Tanggal 20 November diperingati sebagai Hari Anak Internasional bertepatan Majelis Umum PBB mengadopsi Konvensi tentang Hak Anak pada tahun 1989 dan ditetapkan peringatanya setiap tahun pada 1990. Konvensi internasional tersebut mengatur hak-hak sipil, politik, ekonomi, sosial, dan kulural anak-anak. Indonesia meratifikasi Konvensi Hak Anak (KHA) melalui Keputusan Presiden Nomor 36 tahun 1990.

Pada tanggal 25 Mei 2000 ada Protokol Tambahan mengenai Keterlibatan Anak-Anak dalam Konflik Senjata. Membatasi keterlibatan anak-anak dalam konflik-konflik militer, dan Protokol Tambahan Konvensi Hak-Hak Anak mengenai Perdagangan Anak-Anak, Prostitusi Anak-Anak, dan Pornografi Anak-Anak. Melarang perdagangan, prostitusi, dan pornografi anak-anak.

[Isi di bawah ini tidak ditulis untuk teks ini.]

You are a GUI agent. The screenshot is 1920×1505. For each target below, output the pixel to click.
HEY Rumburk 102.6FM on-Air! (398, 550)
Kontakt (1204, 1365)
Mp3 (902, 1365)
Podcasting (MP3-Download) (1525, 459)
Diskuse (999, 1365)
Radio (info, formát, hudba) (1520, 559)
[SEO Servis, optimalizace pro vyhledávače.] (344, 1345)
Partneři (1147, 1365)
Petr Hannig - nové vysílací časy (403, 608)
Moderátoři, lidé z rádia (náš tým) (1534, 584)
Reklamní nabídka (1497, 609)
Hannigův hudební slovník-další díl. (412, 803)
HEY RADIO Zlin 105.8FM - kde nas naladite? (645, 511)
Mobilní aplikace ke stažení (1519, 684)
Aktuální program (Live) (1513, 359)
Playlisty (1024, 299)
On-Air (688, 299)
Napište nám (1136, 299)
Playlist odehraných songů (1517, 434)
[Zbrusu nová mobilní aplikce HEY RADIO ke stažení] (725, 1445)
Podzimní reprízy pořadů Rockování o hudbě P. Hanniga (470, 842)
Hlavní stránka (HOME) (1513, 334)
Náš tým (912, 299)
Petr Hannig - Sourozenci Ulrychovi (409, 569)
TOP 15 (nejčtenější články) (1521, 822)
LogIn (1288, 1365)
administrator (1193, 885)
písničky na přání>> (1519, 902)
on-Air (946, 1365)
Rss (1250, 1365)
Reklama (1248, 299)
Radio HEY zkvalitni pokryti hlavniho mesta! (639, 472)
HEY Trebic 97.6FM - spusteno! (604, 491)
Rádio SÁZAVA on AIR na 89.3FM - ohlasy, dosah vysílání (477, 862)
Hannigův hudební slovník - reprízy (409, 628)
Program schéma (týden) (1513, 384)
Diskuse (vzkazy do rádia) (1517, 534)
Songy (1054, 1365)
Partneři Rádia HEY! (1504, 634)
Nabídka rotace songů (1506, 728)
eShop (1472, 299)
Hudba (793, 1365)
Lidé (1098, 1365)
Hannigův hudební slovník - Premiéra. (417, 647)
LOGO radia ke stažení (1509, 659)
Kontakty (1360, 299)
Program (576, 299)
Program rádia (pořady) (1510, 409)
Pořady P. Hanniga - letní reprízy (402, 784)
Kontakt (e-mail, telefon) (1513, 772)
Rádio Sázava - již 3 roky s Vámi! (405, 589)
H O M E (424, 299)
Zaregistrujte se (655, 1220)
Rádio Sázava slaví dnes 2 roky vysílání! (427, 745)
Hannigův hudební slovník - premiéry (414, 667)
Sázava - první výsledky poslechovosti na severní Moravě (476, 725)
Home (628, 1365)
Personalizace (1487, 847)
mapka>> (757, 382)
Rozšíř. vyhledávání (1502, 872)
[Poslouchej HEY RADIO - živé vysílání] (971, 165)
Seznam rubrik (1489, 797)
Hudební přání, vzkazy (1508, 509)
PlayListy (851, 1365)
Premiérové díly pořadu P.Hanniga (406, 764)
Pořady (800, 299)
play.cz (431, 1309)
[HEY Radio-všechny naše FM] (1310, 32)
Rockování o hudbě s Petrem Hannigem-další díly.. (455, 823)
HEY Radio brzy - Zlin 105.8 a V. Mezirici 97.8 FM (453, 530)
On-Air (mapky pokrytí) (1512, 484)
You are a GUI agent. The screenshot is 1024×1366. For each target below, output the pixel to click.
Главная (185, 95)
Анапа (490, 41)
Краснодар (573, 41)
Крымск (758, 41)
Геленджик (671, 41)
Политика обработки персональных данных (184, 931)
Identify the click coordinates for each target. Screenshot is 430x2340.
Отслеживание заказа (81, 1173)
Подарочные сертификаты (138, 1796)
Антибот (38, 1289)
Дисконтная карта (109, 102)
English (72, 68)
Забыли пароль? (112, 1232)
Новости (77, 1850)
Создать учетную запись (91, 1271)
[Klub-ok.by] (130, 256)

Anak Berhadapan dengan Hukum
Pemerintah Indonesia menempatkan anak sebagai priotitas dalam berbagai kebijakan yang diambil. Diantaranya pengesahan Undang-Undang Nomor 35 tahun 2014 tentang Perlindungan Anak dan Undang-Undang Nomor 11 Tahun 2012 tentang Sistem Peradilan Pidana Anak (SPPA).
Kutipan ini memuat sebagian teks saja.